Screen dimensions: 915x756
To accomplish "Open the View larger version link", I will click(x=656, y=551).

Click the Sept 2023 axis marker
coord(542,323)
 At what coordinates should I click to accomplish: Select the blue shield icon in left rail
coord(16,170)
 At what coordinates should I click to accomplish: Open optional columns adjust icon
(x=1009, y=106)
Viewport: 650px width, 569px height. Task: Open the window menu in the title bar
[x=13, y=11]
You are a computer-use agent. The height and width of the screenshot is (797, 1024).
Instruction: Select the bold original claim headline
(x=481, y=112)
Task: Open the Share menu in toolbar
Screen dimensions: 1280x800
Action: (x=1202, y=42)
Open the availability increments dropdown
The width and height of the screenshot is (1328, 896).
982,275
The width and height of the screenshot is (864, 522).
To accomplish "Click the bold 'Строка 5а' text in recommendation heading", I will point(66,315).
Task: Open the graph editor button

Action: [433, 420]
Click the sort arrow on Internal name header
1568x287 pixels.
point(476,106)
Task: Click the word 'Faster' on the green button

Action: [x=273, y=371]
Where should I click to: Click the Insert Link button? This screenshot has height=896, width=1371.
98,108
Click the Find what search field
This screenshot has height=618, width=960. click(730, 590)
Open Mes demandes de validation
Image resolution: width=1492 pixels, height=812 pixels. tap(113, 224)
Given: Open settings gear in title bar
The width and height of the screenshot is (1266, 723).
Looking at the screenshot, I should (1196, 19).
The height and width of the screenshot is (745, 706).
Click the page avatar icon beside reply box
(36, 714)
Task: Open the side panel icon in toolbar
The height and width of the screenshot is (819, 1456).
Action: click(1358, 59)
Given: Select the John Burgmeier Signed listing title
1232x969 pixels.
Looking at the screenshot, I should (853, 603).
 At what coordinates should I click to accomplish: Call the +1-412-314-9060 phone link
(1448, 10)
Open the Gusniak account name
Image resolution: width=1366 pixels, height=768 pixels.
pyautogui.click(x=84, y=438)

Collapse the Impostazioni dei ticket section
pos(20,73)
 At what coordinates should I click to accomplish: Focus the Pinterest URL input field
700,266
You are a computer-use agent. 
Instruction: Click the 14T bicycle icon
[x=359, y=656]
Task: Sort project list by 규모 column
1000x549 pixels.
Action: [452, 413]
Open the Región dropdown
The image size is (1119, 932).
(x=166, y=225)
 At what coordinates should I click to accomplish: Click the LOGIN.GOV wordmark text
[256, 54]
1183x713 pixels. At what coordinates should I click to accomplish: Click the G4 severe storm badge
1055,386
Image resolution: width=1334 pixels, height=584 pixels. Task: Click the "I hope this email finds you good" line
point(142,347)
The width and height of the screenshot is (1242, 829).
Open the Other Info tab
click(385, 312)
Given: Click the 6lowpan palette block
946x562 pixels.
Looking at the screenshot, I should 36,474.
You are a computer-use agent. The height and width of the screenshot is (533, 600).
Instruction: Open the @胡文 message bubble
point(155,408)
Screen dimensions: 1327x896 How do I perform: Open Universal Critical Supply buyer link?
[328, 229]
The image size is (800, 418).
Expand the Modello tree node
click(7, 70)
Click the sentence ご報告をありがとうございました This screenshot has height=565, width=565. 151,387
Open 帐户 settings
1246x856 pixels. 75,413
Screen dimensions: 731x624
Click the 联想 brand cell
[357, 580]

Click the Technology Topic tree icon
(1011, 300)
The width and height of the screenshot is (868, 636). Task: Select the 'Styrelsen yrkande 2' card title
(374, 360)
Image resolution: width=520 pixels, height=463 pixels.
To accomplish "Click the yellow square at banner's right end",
==*==
Each line from the one containing "Instruction: Open the @胡文 message bubble" through the final line of the records must be repeated exactly, with no line added or dropped.

▶ Answer area:
Instruction: Open the @胡文 message bubble
point(155,408)
Screen dimensions: 1327x896 How do I perform: Open Universal Critical Supply buyer link?
[328, 229]
The image size is (800, 418).
Expand the Modello tree node
click(7, 70)
Click the sentence ご報告をありがとうございました This screenshot has height=565, width=565. 151,387
Open 帐户 settings
1246x856 pixels. 75,413
Screen dimensions: 731x624
Click the 联想 brand cell
[357, 580]

Click the Technology Topic tree icon
(1011, 300)
The width and height of the screenshot is (868, 636). Task: Select the 'Styrelsen yrkande 2' card title
(374, 360)
Image resolution: width=520 pixels, height=463 pixels.
To accomplish "Click the yellow square at banner's right end",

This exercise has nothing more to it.